Requirement: Range to output from the entries below: the line containing "Image resolution: width=1831" through the line containing "has height=669, width=995.". Set it down exactly, ends included, nothing else.
--- Exercise inputs Enclosed Below ---
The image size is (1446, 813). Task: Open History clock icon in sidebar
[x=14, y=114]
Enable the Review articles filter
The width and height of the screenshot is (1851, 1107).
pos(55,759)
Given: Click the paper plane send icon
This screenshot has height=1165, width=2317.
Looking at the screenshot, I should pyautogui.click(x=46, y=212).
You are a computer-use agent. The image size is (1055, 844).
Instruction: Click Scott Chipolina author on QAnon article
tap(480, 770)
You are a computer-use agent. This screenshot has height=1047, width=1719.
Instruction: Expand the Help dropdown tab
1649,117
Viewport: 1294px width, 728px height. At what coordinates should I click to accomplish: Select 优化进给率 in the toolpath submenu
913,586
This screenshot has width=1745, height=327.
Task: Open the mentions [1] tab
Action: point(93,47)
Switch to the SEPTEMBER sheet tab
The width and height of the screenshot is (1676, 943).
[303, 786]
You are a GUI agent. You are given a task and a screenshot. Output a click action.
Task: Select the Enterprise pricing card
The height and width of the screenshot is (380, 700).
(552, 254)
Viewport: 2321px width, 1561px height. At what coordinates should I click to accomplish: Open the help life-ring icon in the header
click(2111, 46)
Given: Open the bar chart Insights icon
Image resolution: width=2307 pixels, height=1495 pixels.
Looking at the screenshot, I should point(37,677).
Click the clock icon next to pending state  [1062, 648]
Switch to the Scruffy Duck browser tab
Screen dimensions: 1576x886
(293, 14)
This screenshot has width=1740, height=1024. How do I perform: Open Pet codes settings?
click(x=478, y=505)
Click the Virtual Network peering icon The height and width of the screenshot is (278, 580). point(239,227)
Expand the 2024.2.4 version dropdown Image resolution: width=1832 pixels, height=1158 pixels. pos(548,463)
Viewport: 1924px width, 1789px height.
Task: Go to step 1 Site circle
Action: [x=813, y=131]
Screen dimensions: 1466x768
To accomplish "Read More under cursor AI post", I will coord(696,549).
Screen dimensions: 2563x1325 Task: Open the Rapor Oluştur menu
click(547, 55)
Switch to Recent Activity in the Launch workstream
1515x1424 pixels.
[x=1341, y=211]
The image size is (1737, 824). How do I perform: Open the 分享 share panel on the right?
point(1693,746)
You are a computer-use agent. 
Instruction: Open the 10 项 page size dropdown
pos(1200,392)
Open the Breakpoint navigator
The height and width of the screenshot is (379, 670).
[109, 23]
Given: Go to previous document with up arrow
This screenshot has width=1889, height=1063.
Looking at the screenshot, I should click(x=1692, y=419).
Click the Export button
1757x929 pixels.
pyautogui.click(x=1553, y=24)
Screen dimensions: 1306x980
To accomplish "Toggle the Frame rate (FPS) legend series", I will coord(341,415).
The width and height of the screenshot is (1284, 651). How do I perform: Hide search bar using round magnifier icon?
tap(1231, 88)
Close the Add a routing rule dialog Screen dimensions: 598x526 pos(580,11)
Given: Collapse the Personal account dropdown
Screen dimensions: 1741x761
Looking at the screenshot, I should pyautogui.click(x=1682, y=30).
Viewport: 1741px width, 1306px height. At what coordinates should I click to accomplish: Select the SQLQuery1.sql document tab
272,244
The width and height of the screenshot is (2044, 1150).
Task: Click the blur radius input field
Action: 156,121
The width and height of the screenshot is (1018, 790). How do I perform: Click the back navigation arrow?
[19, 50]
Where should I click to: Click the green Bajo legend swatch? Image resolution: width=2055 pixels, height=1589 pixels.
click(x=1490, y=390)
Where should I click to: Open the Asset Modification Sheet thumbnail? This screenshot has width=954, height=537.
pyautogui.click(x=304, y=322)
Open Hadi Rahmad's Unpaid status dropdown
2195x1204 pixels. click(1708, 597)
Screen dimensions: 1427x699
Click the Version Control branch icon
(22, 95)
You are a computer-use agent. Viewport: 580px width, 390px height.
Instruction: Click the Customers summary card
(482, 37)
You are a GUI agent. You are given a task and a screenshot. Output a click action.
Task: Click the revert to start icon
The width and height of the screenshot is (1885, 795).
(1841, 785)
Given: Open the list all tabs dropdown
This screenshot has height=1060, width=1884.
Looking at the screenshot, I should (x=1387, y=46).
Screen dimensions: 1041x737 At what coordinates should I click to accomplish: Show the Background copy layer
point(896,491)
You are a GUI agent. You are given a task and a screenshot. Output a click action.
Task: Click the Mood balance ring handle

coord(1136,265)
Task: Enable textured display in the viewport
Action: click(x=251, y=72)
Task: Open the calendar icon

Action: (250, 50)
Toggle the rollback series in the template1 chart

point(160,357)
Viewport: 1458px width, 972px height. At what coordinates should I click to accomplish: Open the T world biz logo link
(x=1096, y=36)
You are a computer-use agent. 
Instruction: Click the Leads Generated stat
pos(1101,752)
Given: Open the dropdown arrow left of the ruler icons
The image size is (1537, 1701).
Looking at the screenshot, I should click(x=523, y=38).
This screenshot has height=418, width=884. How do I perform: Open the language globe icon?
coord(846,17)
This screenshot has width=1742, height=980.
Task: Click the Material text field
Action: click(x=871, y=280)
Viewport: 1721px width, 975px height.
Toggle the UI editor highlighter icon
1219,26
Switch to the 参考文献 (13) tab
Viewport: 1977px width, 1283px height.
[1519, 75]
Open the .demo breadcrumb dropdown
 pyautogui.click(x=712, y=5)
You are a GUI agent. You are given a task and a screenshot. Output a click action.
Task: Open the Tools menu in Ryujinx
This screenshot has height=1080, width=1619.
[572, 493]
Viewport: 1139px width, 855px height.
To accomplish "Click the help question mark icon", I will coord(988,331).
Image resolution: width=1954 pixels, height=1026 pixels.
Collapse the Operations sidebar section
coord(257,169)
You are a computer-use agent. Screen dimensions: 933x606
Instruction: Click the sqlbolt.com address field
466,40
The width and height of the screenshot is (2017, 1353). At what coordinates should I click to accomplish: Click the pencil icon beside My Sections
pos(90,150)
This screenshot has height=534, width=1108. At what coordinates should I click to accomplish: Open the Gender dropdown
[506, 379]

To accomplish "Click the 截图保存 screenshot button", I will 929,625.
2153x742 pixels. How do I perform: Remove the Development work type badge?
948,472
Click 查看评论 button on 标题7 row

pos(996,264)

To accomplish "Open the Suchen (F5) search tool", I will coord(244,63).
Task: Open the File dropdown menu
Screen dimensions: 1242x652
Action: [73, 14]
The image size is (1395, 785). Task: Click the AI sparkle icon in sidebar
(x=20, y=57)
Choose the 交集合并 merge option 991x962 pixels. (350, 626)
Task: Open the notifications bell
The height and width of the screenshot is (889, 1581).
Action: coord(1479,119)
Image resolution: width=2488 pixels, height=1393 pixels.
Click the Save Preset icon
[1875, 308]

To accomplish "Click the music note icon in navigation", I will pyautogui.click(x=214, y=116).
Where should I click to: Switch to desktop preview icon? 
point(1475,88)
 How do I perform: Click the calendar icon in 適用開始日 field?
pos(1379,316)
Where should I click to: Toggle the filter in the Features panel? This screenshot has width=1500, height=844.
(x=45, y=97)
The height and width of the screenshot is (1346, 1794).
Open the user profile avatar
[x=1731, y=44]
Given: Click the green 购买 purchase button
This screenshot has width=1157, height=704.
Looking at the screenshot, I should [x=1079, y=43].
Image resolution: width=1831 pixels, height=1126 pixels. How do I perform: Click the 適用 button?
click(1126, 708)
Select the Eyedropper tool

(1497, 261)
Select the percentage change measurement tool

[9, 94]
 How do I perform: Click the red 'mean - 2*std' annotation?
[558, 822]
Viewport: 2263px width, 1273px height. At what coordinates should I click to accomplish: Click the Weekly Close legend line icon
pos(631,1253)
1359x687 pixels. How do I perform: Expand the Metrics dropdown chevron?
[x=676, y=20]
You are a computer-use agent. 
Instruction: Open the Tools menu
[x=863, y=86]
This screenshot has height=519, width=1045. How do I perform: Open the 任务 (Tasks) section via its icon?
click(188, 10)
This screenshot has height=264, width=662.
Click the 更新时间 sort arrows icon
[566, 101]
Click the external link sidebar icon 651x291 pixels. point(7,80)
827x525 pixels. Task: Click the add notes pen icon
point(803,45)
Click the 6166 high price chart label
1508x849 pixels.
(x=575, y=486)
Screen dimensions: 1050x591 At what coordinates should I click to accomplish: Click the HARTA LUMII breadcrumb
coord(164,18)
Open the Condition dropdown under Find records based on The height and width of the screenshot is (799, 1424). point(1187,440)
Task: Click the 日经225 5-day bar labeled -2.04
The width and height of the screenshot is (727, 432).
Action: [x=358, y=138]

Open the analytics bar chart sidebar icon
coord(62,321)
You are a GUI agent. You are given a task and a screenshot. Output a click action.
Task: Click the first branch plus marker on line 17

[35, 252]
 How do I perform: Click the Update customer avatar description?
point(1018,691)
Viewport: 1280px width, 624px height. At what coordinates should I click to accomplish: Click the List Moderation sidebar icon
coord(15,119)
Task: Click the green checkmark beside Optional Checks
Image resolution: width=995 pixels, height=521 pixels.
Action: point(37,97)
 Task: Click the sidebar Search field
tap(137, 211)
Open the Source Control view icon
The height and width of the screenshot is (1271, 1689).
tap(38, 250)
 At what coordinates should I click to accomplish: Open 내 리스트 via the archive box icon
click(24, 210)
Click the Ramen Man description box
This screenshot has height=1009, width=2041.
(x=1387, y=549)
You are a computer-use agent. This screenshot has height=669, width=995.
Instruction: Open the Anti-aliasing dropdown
--- End of Enclosed Exercise inputs ---
Output:
Image resolution: width=1831 pixels, height=1126 pixels. How do I perform: Click the 適用 button?
click(1126, 708)
Select the Eyedropper tool

(1497, 261)
Select the percentage change measurement tool

[9, 94]
 How do I perform: Click the red 'mean - 2*std' annotation?
[558, 822]
Viewport: 2263px width, 1273px height. At what coordinates should I click to accomplish: Click the Weekly Close legend line icon
pos(631,1253)
1359x687 pixels. How do I perform: Expand the Metrics dropdown chevron?
[x=676, y=20]
You are a computer-use agent. 
Instruction: Open the Tools menu
[x=863, y=86]
This screenshot has height=519, width=1045. How do I perform: Open the 任务 (Tasks) section via its icon?
click(188, 10)
This screenshot has height=264, width=662.
Click the 更新时间 sort arrows icon
[566, 101]
Click the external link sidebar icon 651x291 pixels. point(7,80)
827x525 pixels. Task: Click the add notes pen icon
point(803,45)
Click the 6166 high price chart label
1508x849 pixels.
(x=575, y=486)
Screen dimensions: 1050x591 At what coordinates should I click to accomplish: Click the HARTA LUMII breadcrumb
coord(164,18)
Open the Condition dropdown under Find records based on The height and width of the screenshot is (799, 1424). point(1187,440)
Task: Click the 日经225 5-day bar labeled -2.04
The width and height of the screenshot is (727, 432).
Action: [x=358, y=138]

Open the analytics bar chart sidebar icon
coord(62,321)
You are a GUI agent. You are given a task and a screenshot. Output a click action.
Task: Click the first branch plus marker on line 17

[35, 252]
 How do I perform: Click the Update customer avatar description?
point(1018,691)
Viewport: 1280px width, 624px height. At what coordinates should I click to accomplish: Click the List Moderation sidebar icon
coord(15,119)
Task: Click the green checkmark beside Optional Checks
Image resolution: width=995 pixels, height=521 pixels.
Action: point(37,97)
 Task: Click the sidebar Search field
tap(137, 211)
Open the Source Control view icon
The height and width of the screenshot is (1271, 1689).
tap(38, 250)
 At what coordinates should I click to accomplish: Open 내 리스트 via the archive box icon
click(24, 210)
Click the Ramen Man description box
This screenshot has height=1009, width=2041.
(x=1387, y=549)
You are a computer-use agent. This screenshot has height=669, width=995.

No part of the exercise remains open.